Le sanzioni richieste dagli Stati che si oppongono alla mediazione tra Microsoft e DOJ potrebbero precipitare nel caos il mondo informatico. Questa la inquietante profezia lanciata nel corso del procedimento giudiziario che si sta tenendo a Washington da Christopher Jones, tra i responsabili dello sviluppo di Windows.
Jones, chiamato di fronte alla corte come testimone a favore da Microisoft stessa, ha dipinto su sollecitazione degli avvocati di Redmond, un quadro fosco nel contesto del quale se si dovesse concretizzare la richiesta di distribuire differenti versioni di Windows prive di IE e Windows Media Player, ad essere danneggiati sarebbero per primi gli utenti.
“Gli utenti – ha detto Jones – sarebbero confusi e frustrati se si accorgessero che prodotti che vengono venduti sotto il marchio di Windows non sono in grado di lanciare applicazioni Windows perchè sono state rimosse parti di codice”. Jones ha poi ipotizzato che se le richieste degli Stati fossero portate all’estremo si potrebbe addirittura arrivare a vedere macchine vendute come compatibili coin Windows ma che in realtà  fanno girare altri sistemi operativi.

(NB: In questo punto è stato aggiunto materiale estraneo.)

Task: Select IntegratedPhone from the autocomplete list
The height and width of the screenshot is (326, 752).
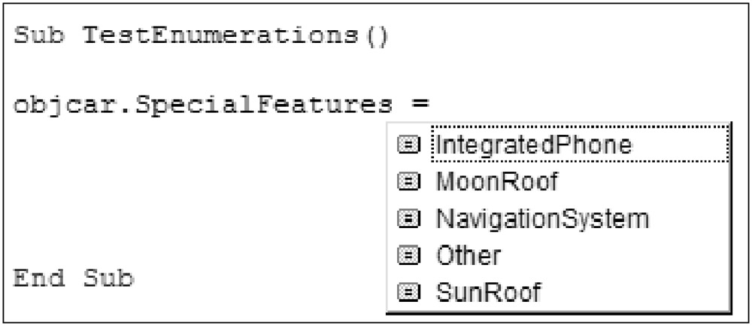Action: tap(533, 145)
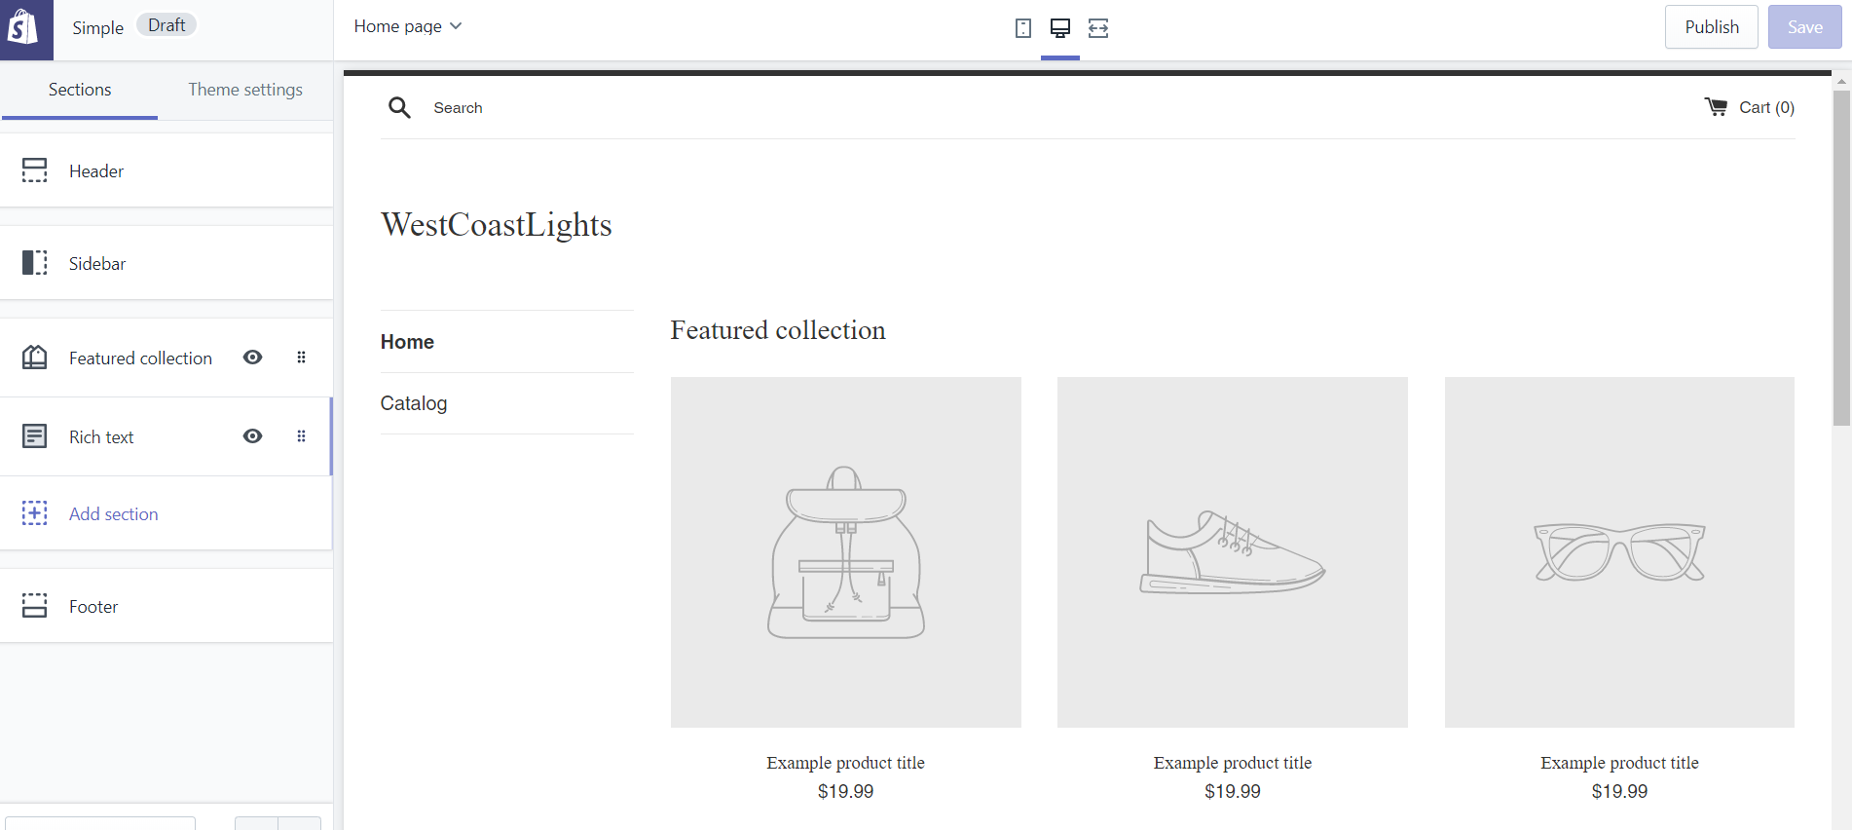Image resolution: width=1852 pixels, height=830 pixels.
Task: Click the search magnifier icon
Action: point(399,107)
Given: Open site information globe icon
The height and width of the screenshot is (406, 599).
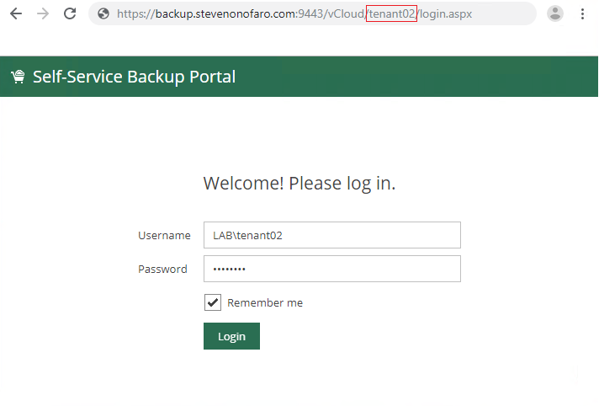Looking at the screenshot, I should click(x=103, y=13).
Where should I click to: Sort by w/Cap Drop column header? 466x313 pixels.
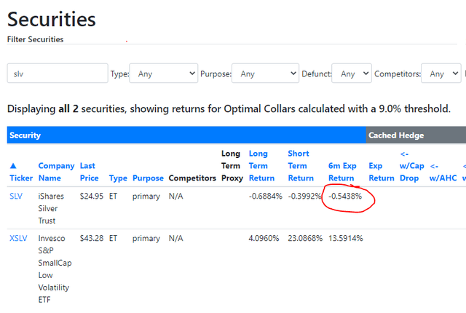coord(411,165)
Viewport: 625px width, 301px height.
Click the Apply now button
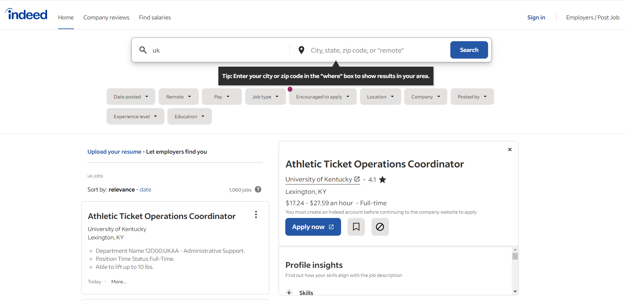point(313,227)
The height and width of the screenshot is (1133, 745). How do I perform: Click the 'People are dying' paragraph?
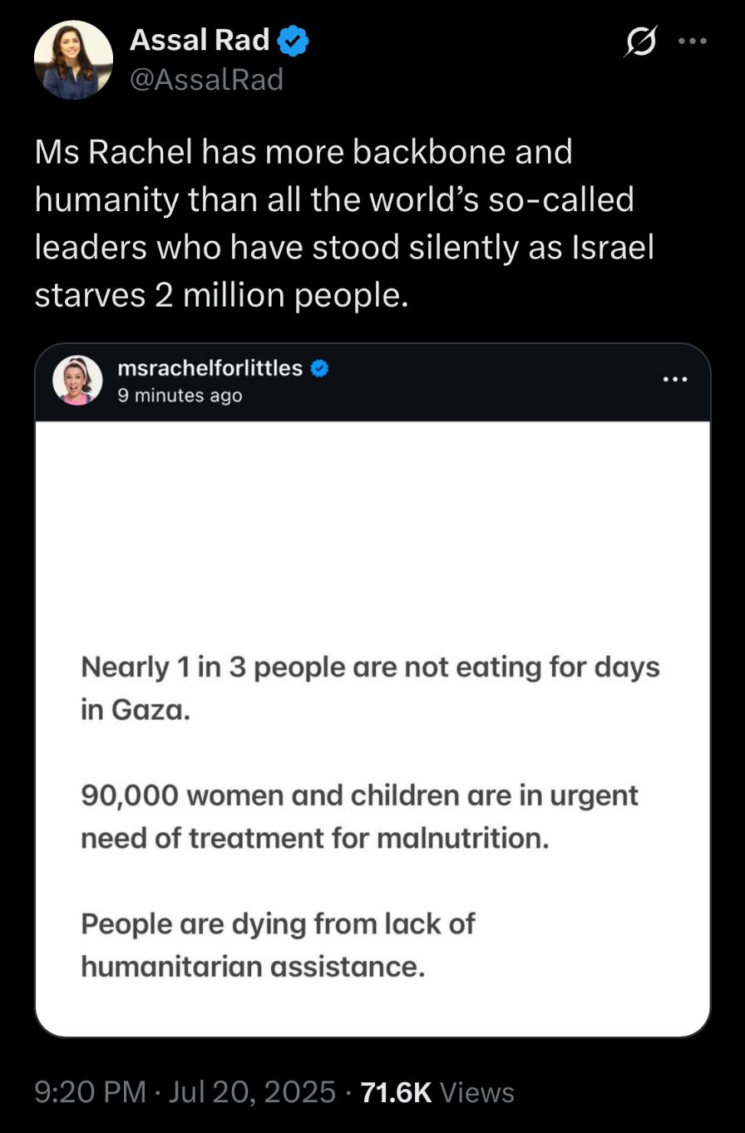coord(278,944)
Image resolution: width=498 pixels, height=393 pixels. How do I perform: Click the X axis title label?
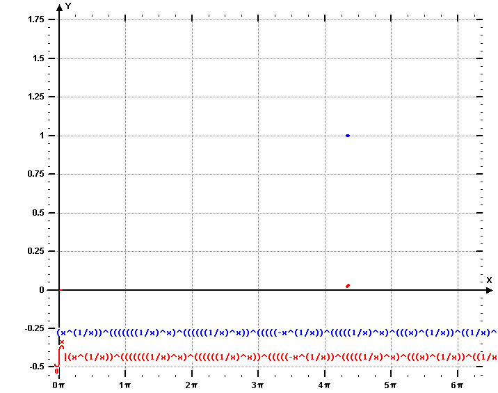tap(489, 280)
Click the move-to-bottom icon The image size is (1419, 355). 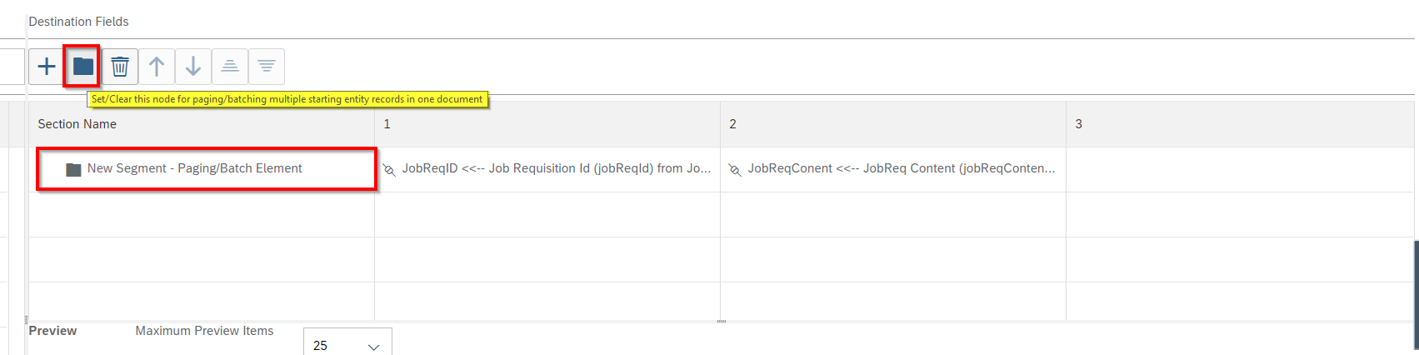click(267, 67)
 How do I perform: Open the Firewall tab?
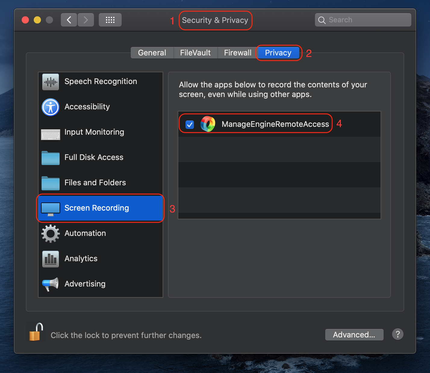point(238,53)
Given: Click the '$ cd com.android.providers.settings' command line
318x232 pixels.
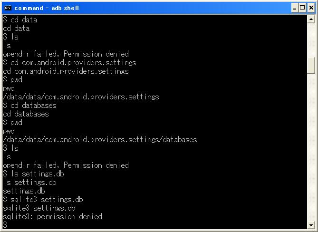Looking at the screenshot, I should click(69, 62).
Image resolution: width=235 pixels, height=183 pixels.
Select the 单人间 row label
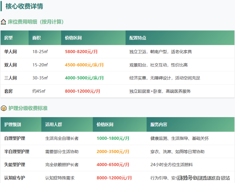point(10,52)
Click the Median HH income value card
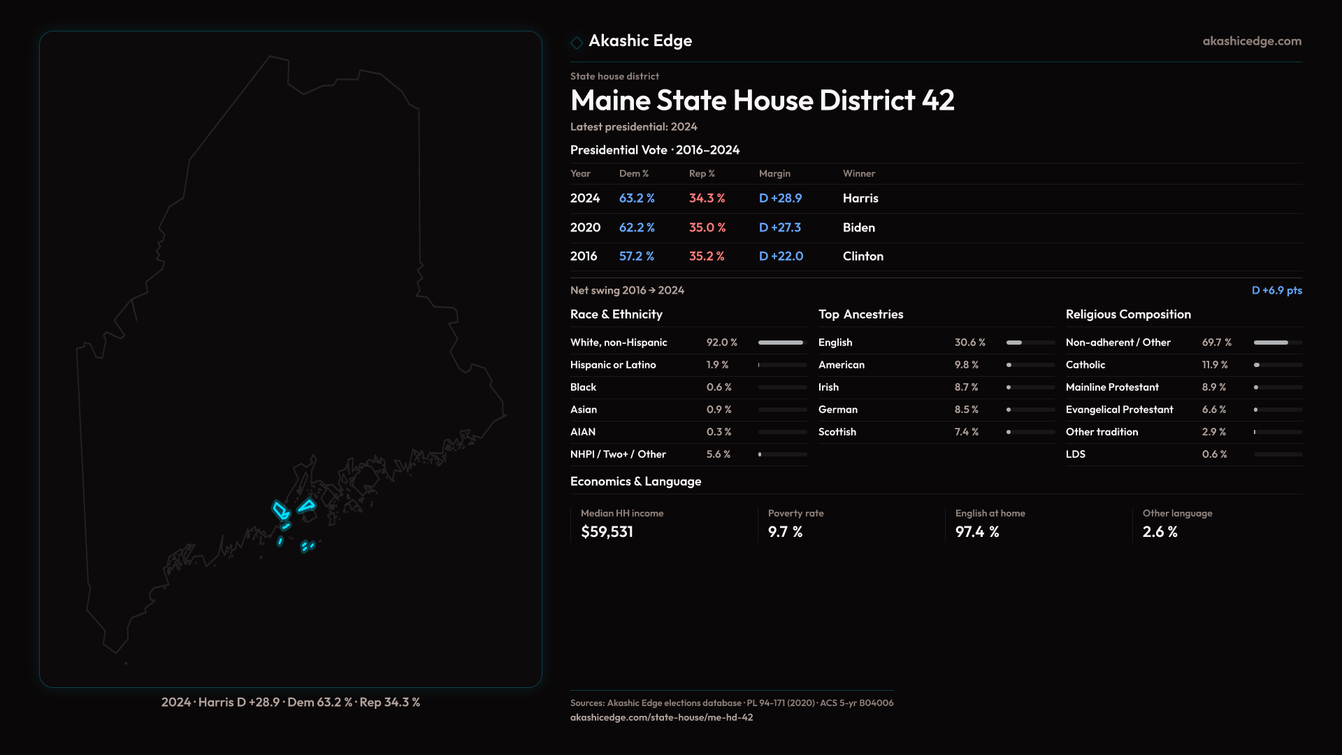This screenshot has height=755, width=1342. point(622,524)
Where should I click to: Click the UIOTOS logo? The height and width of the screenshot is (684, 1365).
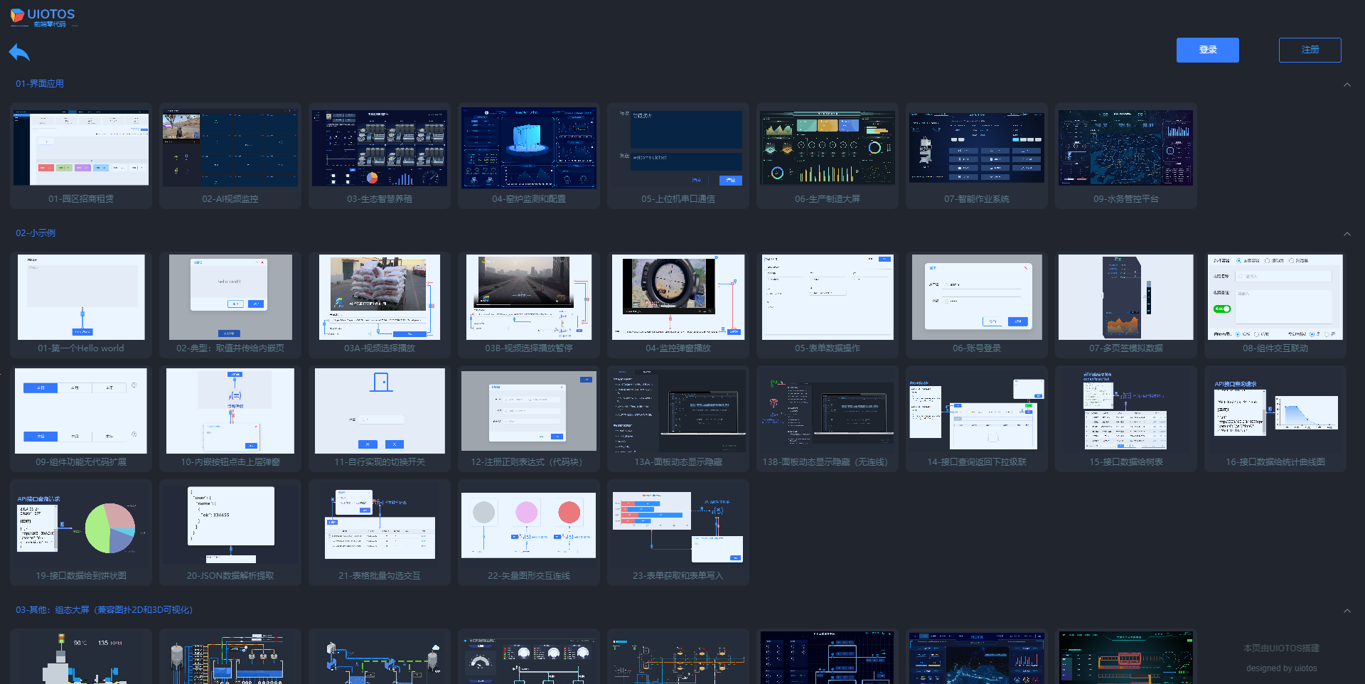[x=43, y=17]
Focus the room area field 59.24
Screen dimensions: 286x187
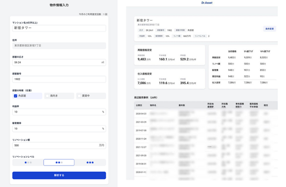click(59, 62)
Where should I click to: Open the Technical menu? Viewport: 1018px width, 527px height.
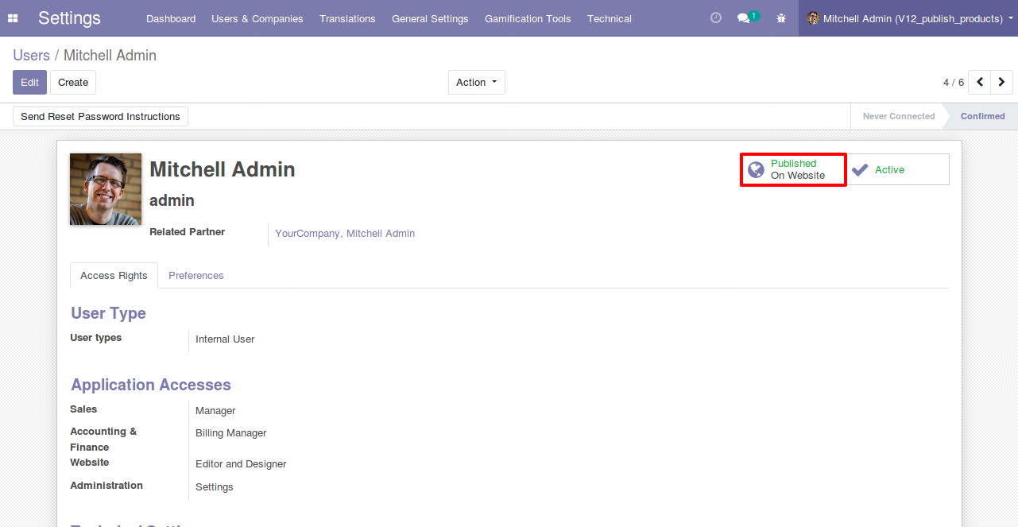tap(610, 18)
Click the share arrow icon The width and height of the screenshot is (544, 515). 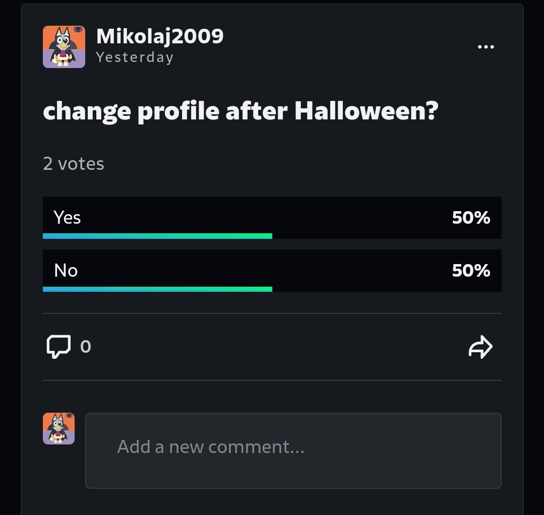point(480,347)
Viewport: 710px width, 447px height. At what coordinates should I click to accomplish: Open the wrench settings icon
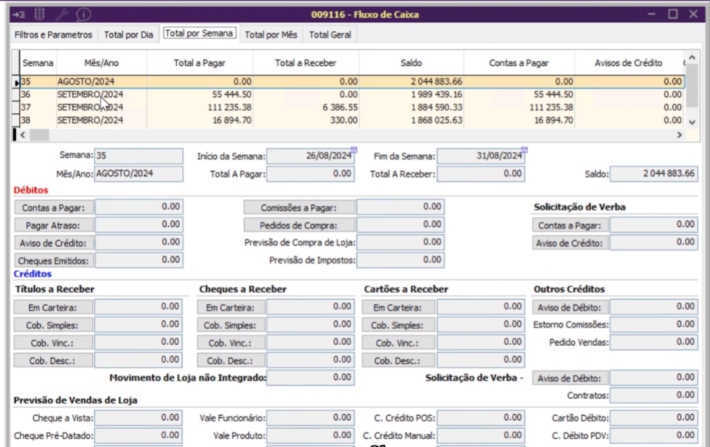point(62,15)
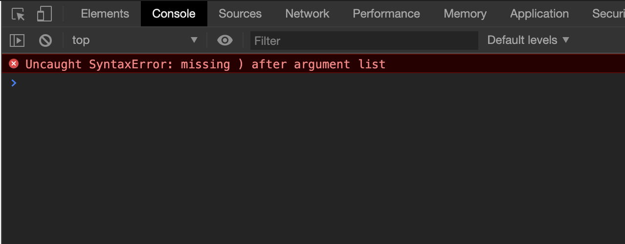Switch to the Sources tab
This screenshot has height=244, width=625.
coord(240,14)
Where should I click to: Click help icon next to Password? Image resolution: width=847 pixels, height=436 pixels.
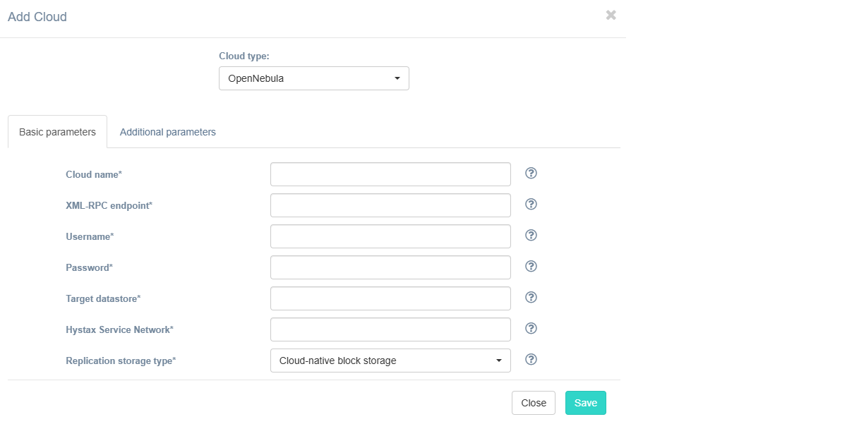pos(531,267)
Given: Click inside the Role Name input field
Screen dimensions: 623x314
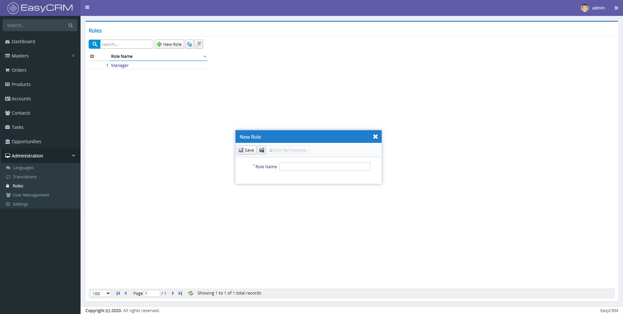Looking at the screenshot, I should click(x=324, y=166).
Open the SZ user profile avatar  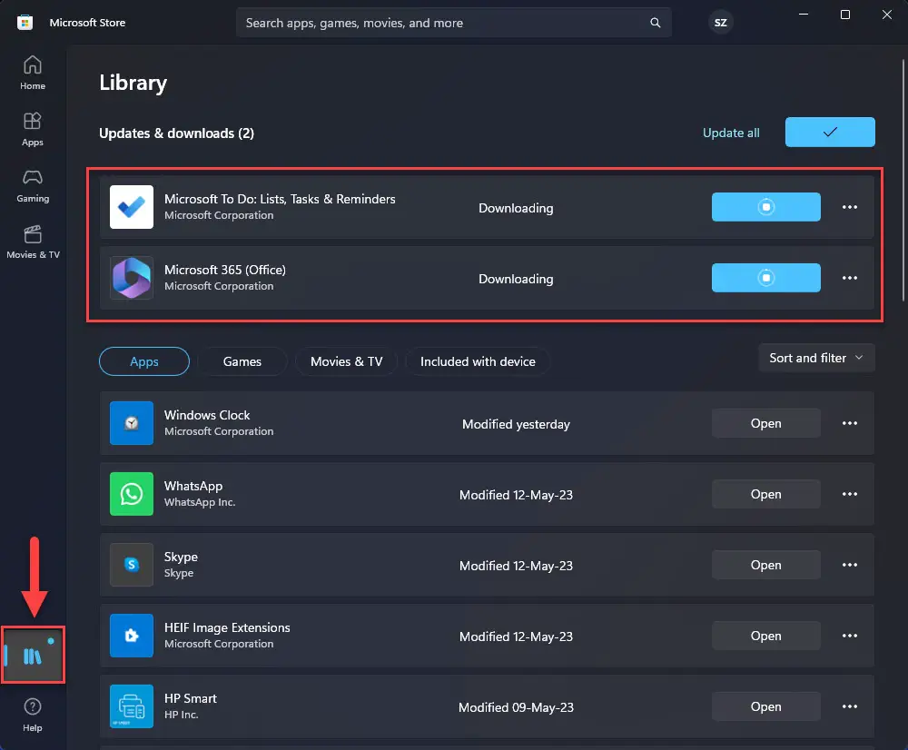point(720,23)
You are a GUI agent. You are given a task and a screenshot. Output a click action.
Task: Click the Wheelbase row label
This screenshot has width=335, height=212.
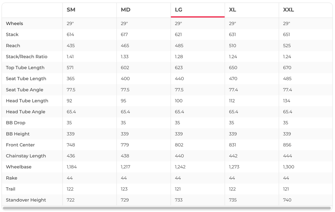[18, 167]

Jones è stato interrogato su diverse questioni dagli avvocati che hanno chiesto conto di come mai, in base ad accordi raggiunti con il DOJ, i produttori di PC sono in grado di rimuovere l’icona dei servizi MSN ma solo se rimuovono anche Internet Explorer. “Forse avete scelto questa strada – hanno detto gli avvocati degli Stati – perchè in questo modo è più difficile che qualcuno si sbarazzi dell’icona di MSN?” “Qualche cosa del genere”, è stata la risposta di Jones.
Jones, su pressione degli avvocati degli Stati, ha poi ammesso che nonostante gli accordi di mediazione che teoricamente dovrebbero consentire agli OEM di scegliere quali siano i programmi dal lanciare all’avvio di Windows, in sostanza nulla è anche oggi possibile senza la previa approvazione di Microsoft che deve settare Windows in maniera appropriata.